Using a one-of-a-kind data set of thousands of X-ray images of COVID-19 patients in Israel, the team of data science experts and physicians are learning features that help identify COVID-19 symptoms and help in determining the level of disease. With their algorithm, they are already able to obtain around 90% accuracy on patients admitted to hospitals, which far surpasses the detection rate of the standard PCR tests that is around 70% for virus carriers.
Speed is another benefit of this technique versus PCR testing. The results can be readily obtained on-site at the hospital, from the X-ray images, whereas PCR tests require several hours or days to process, usually in remote laboratories.

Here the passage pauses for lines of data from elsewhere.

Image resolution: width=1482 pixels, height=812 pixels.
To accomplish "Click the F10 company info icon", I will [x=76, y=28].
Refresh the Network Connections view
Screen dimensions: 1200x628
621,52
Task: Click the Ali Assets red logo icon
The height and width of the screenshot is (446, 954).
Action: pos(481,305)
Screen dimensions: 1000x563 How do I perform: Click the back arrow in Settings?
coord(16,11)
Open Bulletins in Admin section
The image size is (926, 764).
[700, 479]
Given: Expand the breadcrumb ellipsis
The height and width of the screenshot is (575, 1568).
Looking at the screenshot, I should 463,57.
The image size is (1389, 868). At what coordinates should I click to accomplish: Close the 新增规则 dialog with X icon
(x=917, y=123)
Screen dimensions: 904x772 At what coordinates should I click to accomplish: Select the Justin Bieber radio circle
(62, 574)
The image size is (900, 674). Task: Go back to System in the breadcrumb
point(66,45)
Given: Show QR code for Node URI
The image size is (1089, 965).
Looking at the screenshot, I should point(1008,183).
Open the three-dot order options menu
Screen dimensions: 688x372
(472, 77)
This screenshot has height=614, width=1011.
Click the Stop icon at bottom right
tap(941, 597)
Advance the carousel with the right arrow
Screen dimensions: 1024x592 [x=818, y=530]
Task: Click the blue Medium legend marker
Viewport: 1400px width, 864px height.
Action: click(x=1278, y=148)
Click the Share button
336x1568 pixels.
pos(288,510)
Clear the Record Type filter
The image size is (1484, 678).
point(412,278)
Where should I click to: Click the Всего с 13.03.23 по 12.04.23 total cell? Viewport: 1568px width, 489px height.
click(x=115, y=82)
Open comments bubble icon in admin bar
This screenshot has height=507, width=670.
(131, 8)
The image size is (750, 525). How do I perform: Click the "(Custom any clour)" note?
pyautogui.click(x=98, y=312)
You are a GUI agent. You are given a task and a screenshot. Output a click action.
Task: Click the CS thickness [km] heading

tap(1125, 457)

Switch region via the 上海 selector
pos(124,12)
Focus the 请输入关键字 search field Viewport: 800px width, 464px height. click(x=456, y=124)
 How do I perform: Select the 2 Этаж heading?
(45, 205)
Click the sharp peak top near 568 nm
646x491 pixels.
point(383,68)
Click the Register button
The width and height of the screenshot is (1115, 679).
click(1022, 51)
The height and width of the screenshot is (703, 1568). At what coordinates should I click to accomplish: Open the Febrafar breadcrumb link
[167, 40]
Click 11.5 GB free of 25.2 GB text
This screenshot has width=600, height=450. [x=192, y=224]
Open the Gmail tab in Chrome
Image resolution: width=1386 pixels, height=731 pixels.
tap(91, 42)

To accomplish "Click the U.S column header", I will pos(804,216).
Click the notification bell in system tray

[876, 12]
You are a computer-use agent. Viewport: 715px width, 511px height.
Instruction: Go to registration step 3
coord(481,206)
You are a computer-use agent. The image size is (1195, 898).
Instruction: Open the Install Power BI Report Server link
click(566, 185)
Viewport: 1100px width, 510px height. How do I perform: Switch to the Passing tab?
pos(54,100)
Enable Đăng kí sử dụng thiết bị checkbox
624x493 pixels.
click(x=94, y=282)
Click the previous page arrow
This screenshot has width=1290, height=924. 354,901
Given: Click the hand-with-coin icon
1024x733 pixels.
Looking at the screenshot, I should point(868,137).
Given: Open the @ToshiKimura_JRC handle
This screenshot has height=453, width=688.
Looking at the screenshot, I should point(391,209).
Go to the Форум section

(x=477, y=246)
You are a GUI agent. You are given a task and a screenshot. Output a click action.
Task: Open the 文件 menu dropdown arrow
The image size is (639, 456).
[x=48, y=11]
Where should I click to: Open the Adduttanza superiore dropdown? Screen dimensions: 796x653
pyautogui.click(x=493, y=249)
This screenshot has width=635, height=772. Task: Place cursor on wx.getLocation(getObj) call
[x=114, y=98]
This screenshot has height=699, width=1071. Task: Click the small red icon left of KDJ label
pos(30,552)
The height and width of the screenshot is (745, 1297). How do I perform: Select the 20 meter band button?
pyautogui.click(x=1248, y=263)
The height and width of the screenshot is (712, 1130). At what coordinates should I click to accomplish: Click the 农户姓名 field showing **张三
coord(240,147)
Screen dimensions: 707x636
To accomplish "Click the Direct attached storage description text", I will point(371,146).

Hospitals already have X-ray machines. They are easy to operate and easy to sanitize. The part that is difficult is reading the films and differentiating COVID-19 from among a number of other conditions. It is here that the AI, with the benefit of learning from thousands of scans, has the edge over a human operator. These methods will also be used to monitor disease progression and prognosis as well as to monitor patients post-disease.
A follow-on project focuses on creating AI to interpret ultrasound scans to diagnose COVID-19. Ultrasound machines depend on a skilled operator, however they have benefits that make them ideal for use in the community versus an X-ray. An ultrasound machine is portable and the probe is easily sanitized making it an ideal method to use outside a hospital. If the algorithm is valid, one or two trained operators can have a sizeable impact on community testing that just is not as easily done in a hospital.
Ultrasound is not yet a common tool for diagnosis in Israel, but the team’s goal is to rate the severity of disease based on ultrasound alone. By using a combination of computer vision and artificial intelligence techniques, they can identify irregular pleural lines and consolidations as well as other indicators for respiratory distress. They are getting very promising results and hope that this will pave the way to more pervasive use of ultrasound monitoring for lung patients.
Not content with creating AI models for currently available scanning technology, Eldar and team are also exploring simple methods for COVID-19 detection such as voice and heart-rate via radar signals. This research is in its nascent stages, yet has the potential for a huge impact.
COVID-19 is the focus of their research, however, the hope is that artificial intelligence can be used with imaging more generally within hospitals and communities. This may lead to more effective and efficient diagnosis and prediction of disease severity for pulmonary patients.